But that is also the magic and durability of writing. She’s gone but I can still revisit her creations. They will last as long as people last, perhaps. At least far longer than her one human life. I realized when I put this post together that I don’t have my own copies of most of her novels. I think I need to remedy that. I think I’m going to go in search of some cool copies of her works, and reread them. And I am going to reengage with the process of writing—not blogging, but writing, all of it, but especially the submitting, the act of asking to be noticed. I am remembering her words:

I am sick of the silence of women.
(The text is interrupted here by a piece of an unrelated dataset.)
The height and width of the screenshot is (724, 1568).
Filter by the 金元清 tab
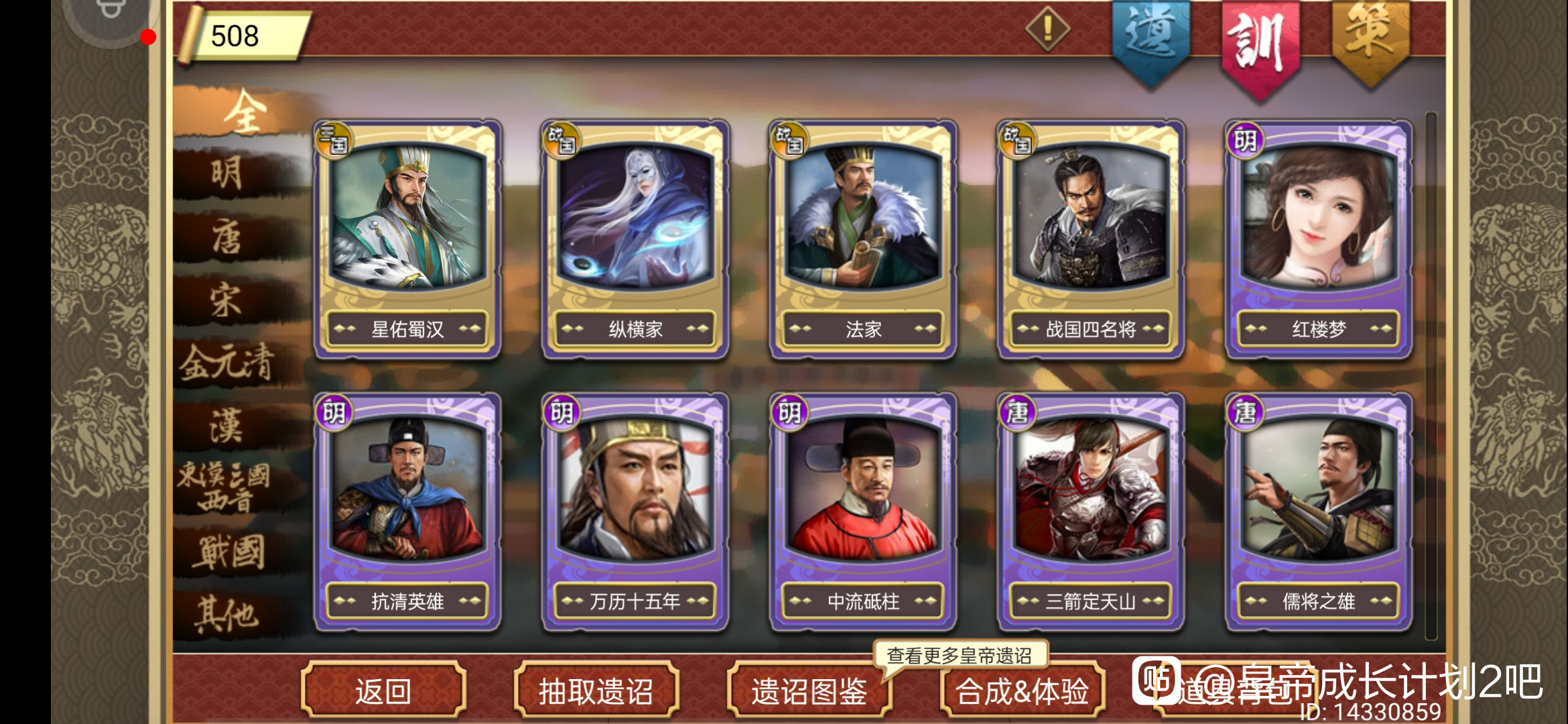(x=228, y=362)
I want to hear you speaking all the languages, offering your experience as your truth, as human truth, talking about working, about making, about unmaking, about eating, about cooking, about feeding, about taking in seed and giving out life, about killing, about feeling, about thinking; about what women do; about what men do; about war, about peace; about who presses the buttons and what buttons get pressed and whether pressing buttons is in the long run a fit occupation for human beings. There’s a lot of things I want to hear you talk about… We can all talk mother tongue, we can all talk father tongue, and together we can try to hear and speak that language which may be our truest way of being in the world, we who speak for a world that has no words but ours. I know that many men and even women are afraid and angry when women do speak, because in this barbaric society, when women speak truly they speak subversively—they can’t help it: if you’re underneath, if you’re kept down, you break out, you subvert. We are volcanoes. When we women offer our experience as our truth, as human truth, all the maps change. There are new mountains.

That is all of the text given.